Schultz has a national association who agrees with him. The other choirs in Saturday’s concert – the University of Puget Sound’s all-female Dorian Singers and the Pacific Lutheran University Chorale – have been selected out of dozens to sing at the annual convention of the American Choral Directors’ Association (Western division) in Seattle.
“It’s tricky to get in,” Schulz said. “You have to send three years’ worth of recordings, and they choose from all types of choirs: children’s, church, college, community.”
Combining three choirs with conference-worthy chops is one idea behind Schulz’s programming. Another is the NRS’ longtime commitment to collaboration. Their June concert features the Total Experience Gospel Choir. A third reason is simply that it’s good for choirs to hear each other sing.
“Choirs rarely have the opportunity to hear other choirs: They’re so focused on their own things, especially at universities,” Schulz said. “Many of these college singers are going to be educators one day. They’ve got to hear what top-notch groups can sound like.”
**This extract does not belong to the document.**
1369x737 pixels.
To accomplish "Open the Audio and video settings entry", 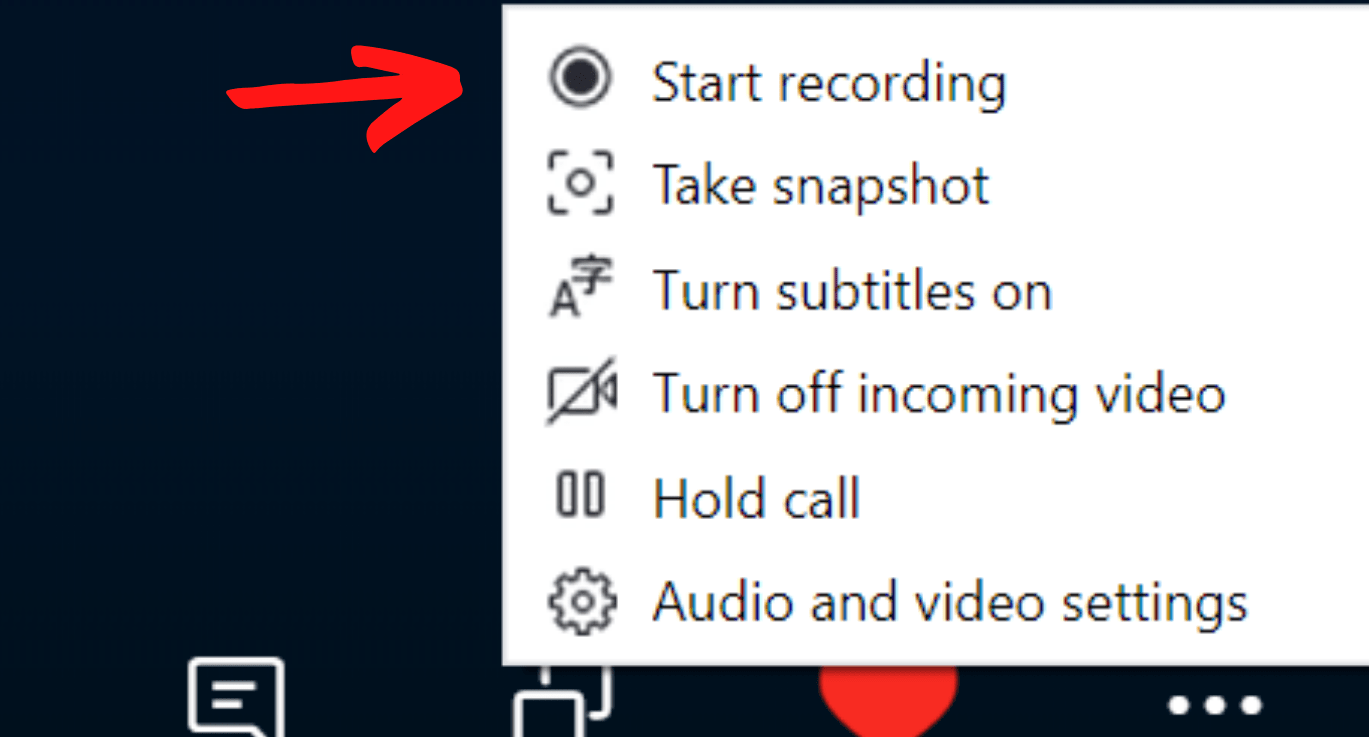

It also is great for audiences to hear top-notch groups, and this is what Schulz is aiming for Saturday. Each choir will sing a program individually before joining for Northwest composer Morten Lauridsen’s “Sure on this Shining Night.”
The three choirs’ programs are as different as you could imagine. The 47-voice University Chorale, directed by Brian Galante and consisting mostly of PLU freshmen and sophomores, will sing a musical spectrum from Monteverdi to Verdi: from the 16th-century composer’s “Cantate Domino” through Mendelssohn and Heinrich von Herzogenberg to contemporary composers such as J.A.C. Redford and Rosaphanye Powell.
The Dorian Singers – a 36-voice audition-only female choir directed by Anne Lyman – broaden out to folk songs from Korea and Norway, plus Duruflé’s “Tota Pulchra Es,” American works and the “Witches’ Chorus” from Verdi’s opera “Macbeth.” They’re both programs that the college choirs will sing at the convention, and represent the best of what each group of singers can do.
The NRS offers challenging contemporary music. The Hogan arrangement of “Jericho” is sung without music, and requires intensely tight rhythmic unity and incredibly eyebrow-raising soprano notes. Another difficult piece is Carol Barnett’s setting of the famous Dorothy Parker poem “Song of Perfect Propriety,” in which “little ladies” break their social bounds and dream of becoming bloodthirsty pirates. Other challenging works are Barber’s romantic “Under the Willow Tree” and a “Tota Pulchra Es” by New York-based composer Ola Gjeilo.
“It’s a potpourri,” said Schulz, adding that for directors at the choral convention, the mixed selection is often a springboard for adding to their own choir’s repertoire.
Meanwhile, the audience gets to sit back and enjoy some of the region’s best singing – as do the singers themselves.
“There’s a kind of magic when you stand side to side and make music together (with another choir), even if it’s just for one song,” Schulz said.